Com a canetada, o governo federal colocou-se, por meio dos bancos públicos, como garantidor da viabilidade financeira de Parcerias Público-Privadas (PPP) entre empresas investidoras e governos estaduais neoliberais, como os do Rio Grande do Sul, Santa Catarina, Rio de Janeiro e São Paulo, que já demonstraram interesse em avançar na privatização de instituições penitenciárias.

Neste cenário, é importante destacar que um decreto presidencial não é assinado mediante imposição do Poder Legislativo, pelo contrário, o Congresso tem autonomia para derrubá-lo, mas não o fez, reafirmando o caráter do Estado Burguês.

Diante da pauta racista que transforma seres humanos em mercadoria dentro da prisão, o ministro dos Direitos Humanos e da Cidadania Silvio Almeida levou quase um ano para se manifestar de forma contrária às privatizações. No último mês de fevereiro de 2024, o ministro afirmou em coletiva de imprensa:

“A gente sabe que, no final das contas, vira privatização da execução da pena e isso não pode acontecer. E não só por vontade política, mas porque isso é inconstitucional, é ilegal”.

A ministra da Igualdade Racial Anielle Franco, por outro lado, não se manifestou a respeito da política racista e neoliberal de privatização.

O complexo industrial-prisional

O termo “complexo industrial-prisional” refere-se às relações estabelecidas entre o Estado, empresas privadas, instituições prisionais e a mídia burguesa para manter o crescimento constante do encarceramento. Angela Davis explica em seu livro “Estarão as prisões obsoletas?”, de 2013, que a expressão passou a ser utilizada para “contestar a crença predominante de que o aumento dos níveis de criminalidade era a principal causa do crescimento das populações carcerárias”.

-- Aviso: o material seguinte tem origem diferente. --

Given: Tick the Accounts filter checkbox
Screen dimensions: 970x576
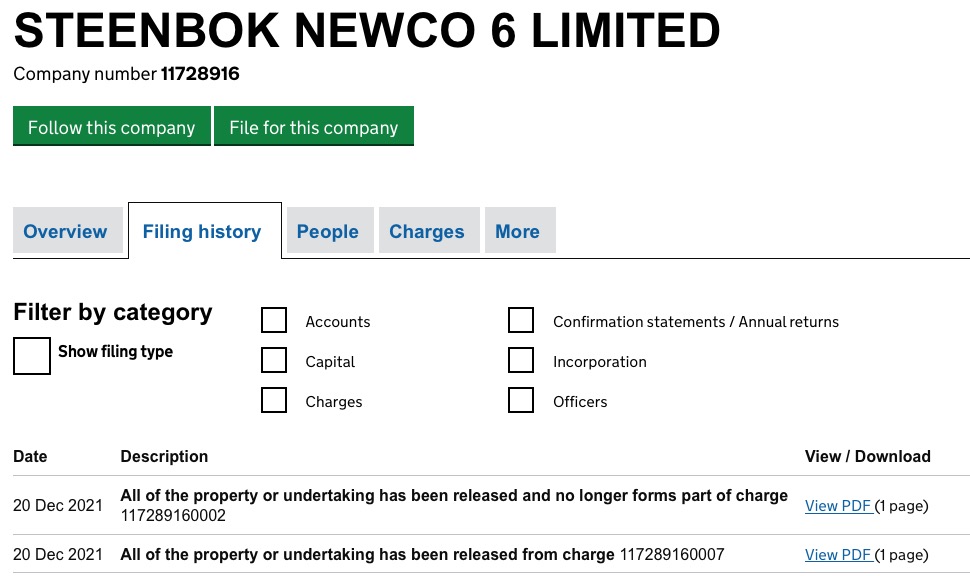Looking at the screenshot, I should [274, 320].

Sendo assim, o complexo industrial-prisional é formado pela busca de lucro em torno do encarceramento. Ele já existe nas prisões estatais e aparece na prestação de serviços de construção, venda de uniformes, produção de alimentação e em serviços de manutenção, por exemplo.

Com o avanço das privatizações nos presídios, o cenário fica ainda mais exploratório, agressivo e racista. Além do lucro gerado pela manutenção das pessoas presas, abre-se a possibilidade de lucrar com a mão-de-obra encarcerada sem precisar seguir legislações trabalhistas, sem organizações sindicais ou greves.

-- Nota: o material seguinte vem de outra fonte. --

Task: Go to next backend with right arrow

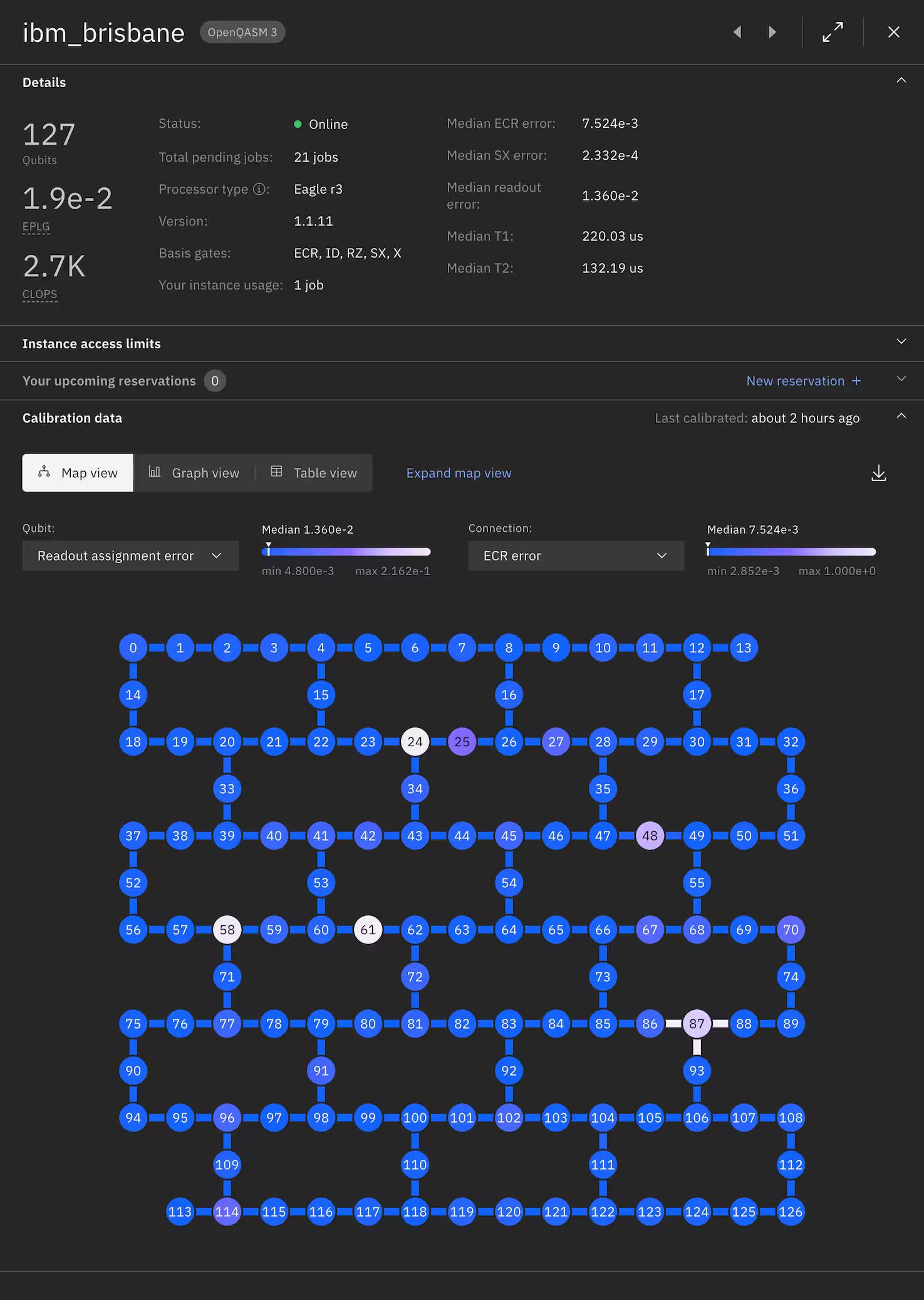Action: coord(772,32)
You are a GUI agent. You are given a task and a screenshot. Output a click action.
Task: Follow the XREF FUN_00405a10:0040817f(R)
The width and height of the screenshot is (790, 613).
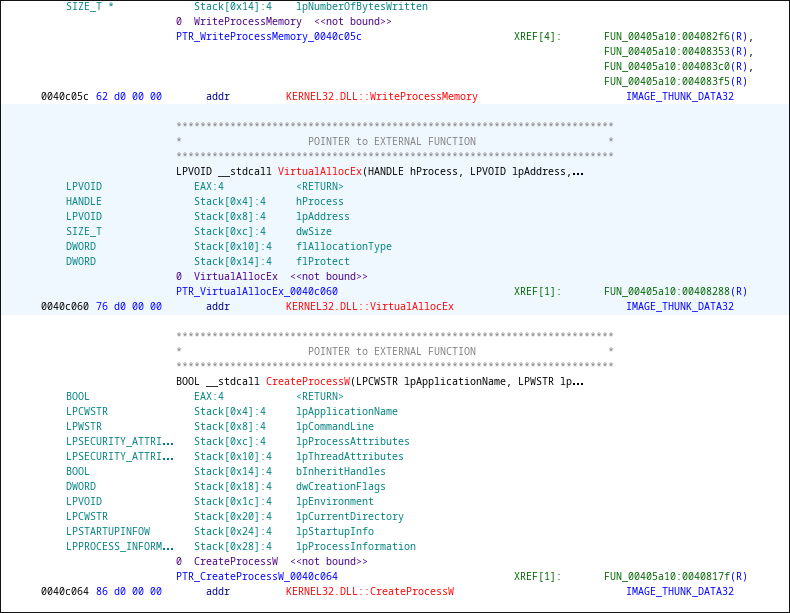coord(675,577)
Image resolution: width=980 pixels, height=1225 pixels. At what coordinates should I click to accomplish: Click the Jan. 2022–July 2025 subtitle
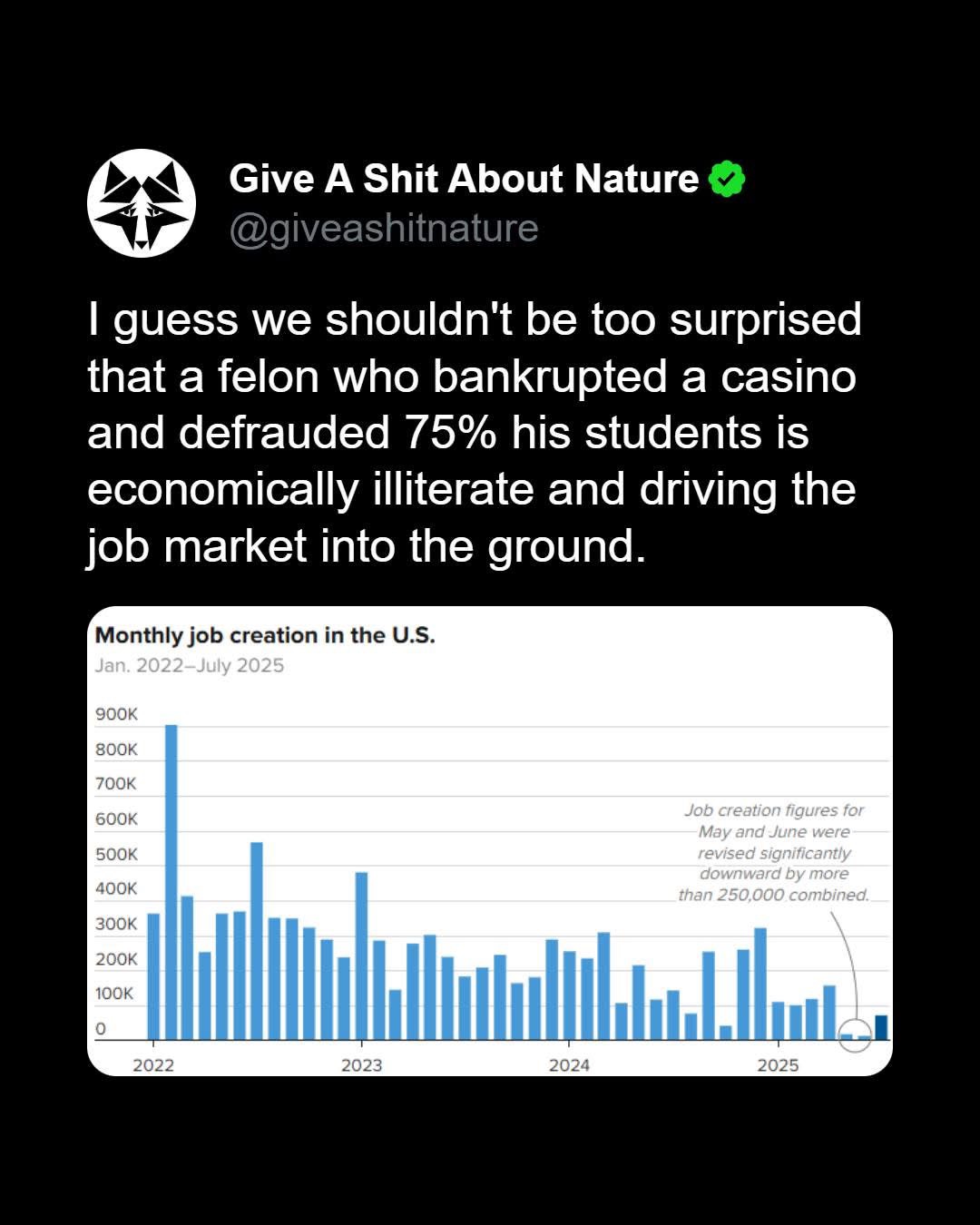pos(190,665)
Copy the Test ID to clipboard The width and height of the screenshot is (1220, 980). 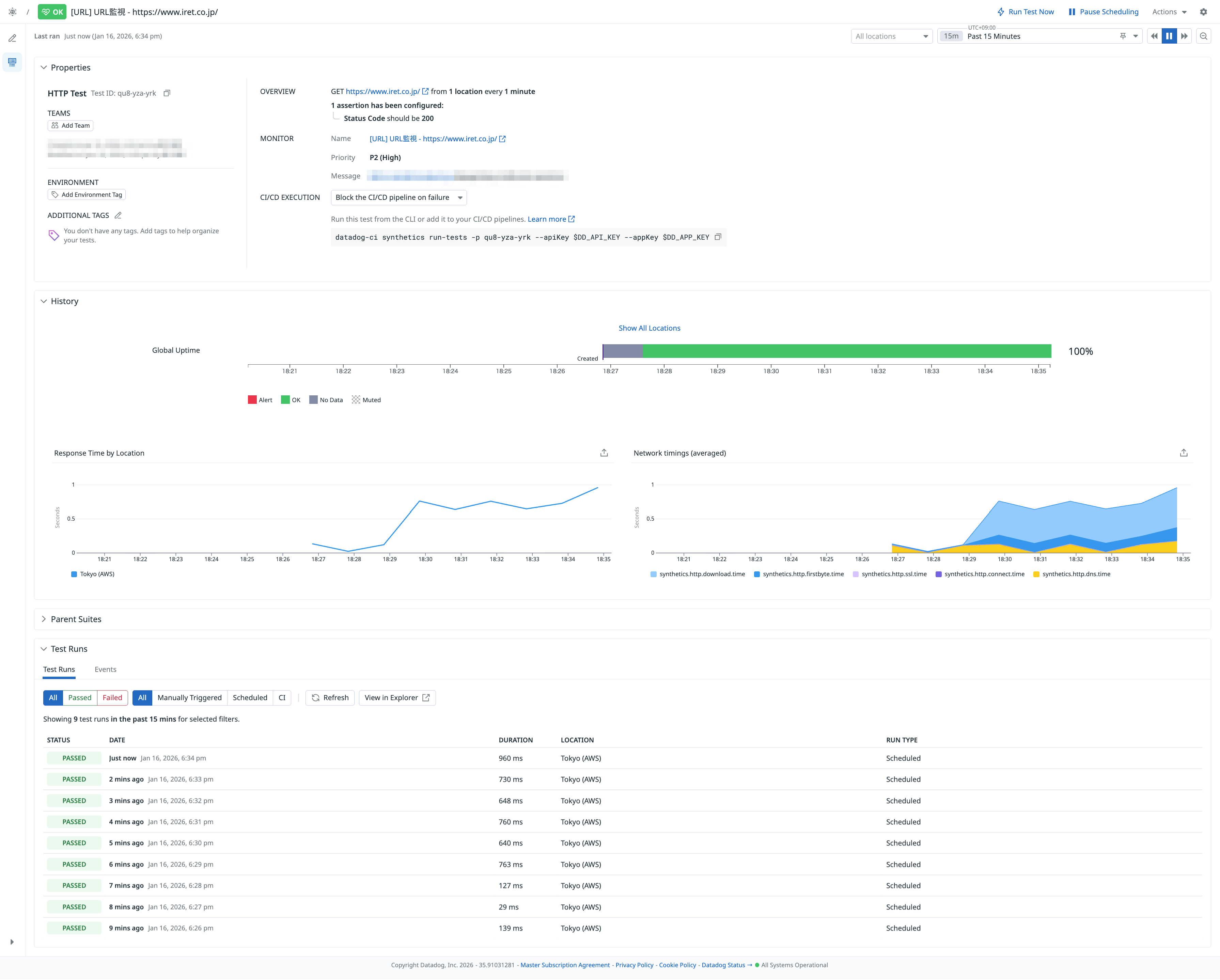[x=167, y=93]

Em 2013, foi inaugurado o primeiro presídio brasileiros 100% privatizado desde sua construção. Os modelos que já existiam na época foram construídos e operados de forma pública até passarem para a gestão de empresas privadas. A cidade a receber a unidade foi Ribeirão das Neves, em Minas Gerais, graças ao governo de Aécio Neves (PSDB), que fechou o contrato com a empresa Gestores Prisionais Associados (GPA), em 2009.

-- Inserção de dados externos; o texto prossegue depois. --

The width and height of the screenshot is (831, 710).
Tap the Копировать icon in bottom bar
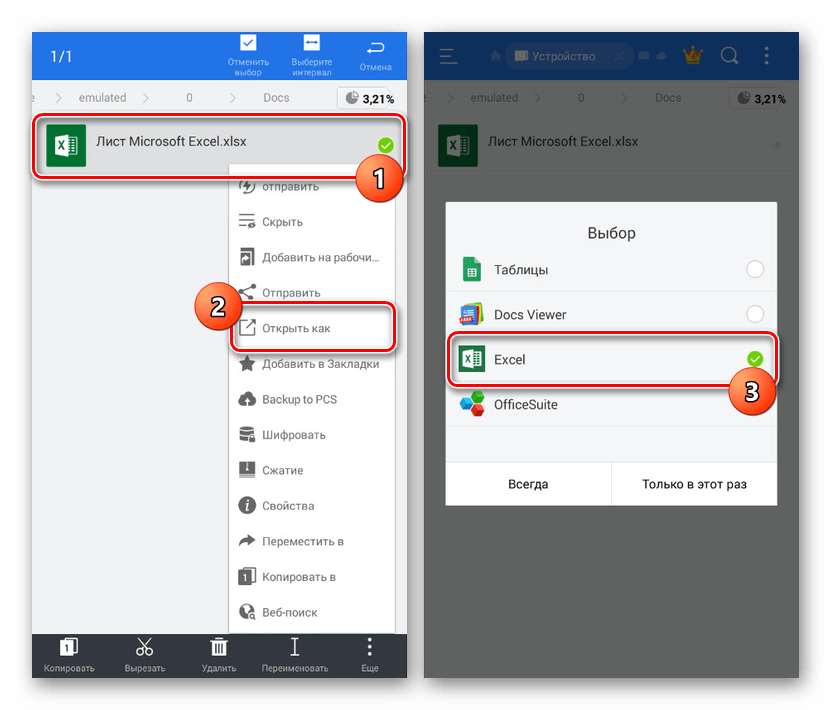pyautogui.click(x=69, y=648)
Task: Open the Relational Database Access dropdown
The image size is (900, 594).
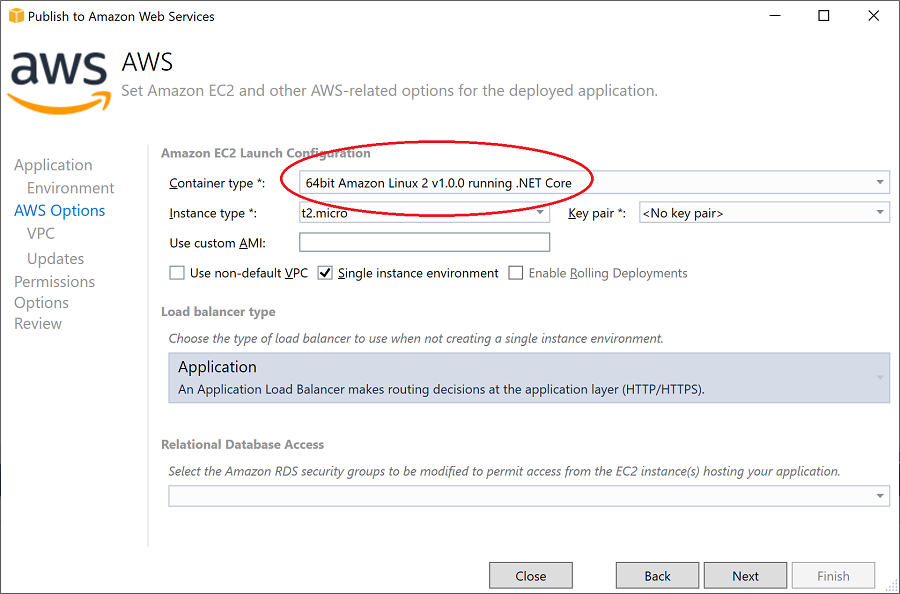Action: (879, 495)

No contrato de 27 anos de privatização está previsto, entre outras coisas, a “obrigação do poder público em garantir demanda mínima de 90% da capacidade do complexo penal durante o contrato”. Além disso, na penitenciária só são aceitos detentos considerados de “bom comportamento”, que não tenham envolvimento com facções ou que não sejam condenados por crimes graves como estupro, por exemplo. O GPA também pode devolver à tutela do governo os presos que se recusarem a estudar ou trabalhar no presídio.

As condições de trabalho no presídio de Ribeirão das Neves são legisladas pela Lei de Execução Penal (LEP), de 1984 — ainda da Ditadura Empresarial-Militar. A LEP autoriza que os presos recebam ¾ do valor do salário mínimo, sem nenhum benefício. Assim, um trabalhador preso custa até 54% menos que um trabalhador assalariado no regime da CLT em liberdade.

Toda prisão é política

A afirmação de que toda prisão é política remonta à luta do Movimento Negro Unificado (MNU), que em 1978 enfrentou a Ditadura Empresarial-Militar para denunciar que o racismo e a criminalização da pobreza, implícitos na seletividade do Estado que aprisiona pessoas, também são políticos. Os protestos em torno da pauta começaram depois que o feirante Robson Silveira da Luz, um homem negro, foi assassinado pela polícia.

Neste 13 de maio, uma das tarefas mais importantes dos comunistas no Brasil é denunciar a perpetuação da escravidão e do racismo em governos e políticas que buscam transformar vidas em mercadorias dentro de presídios privatizados, e mobilizar a classe trabalhadora para barrar o neoliberalismo e construir um Estado Socialista que verdadeiramente busca a superação do racismo.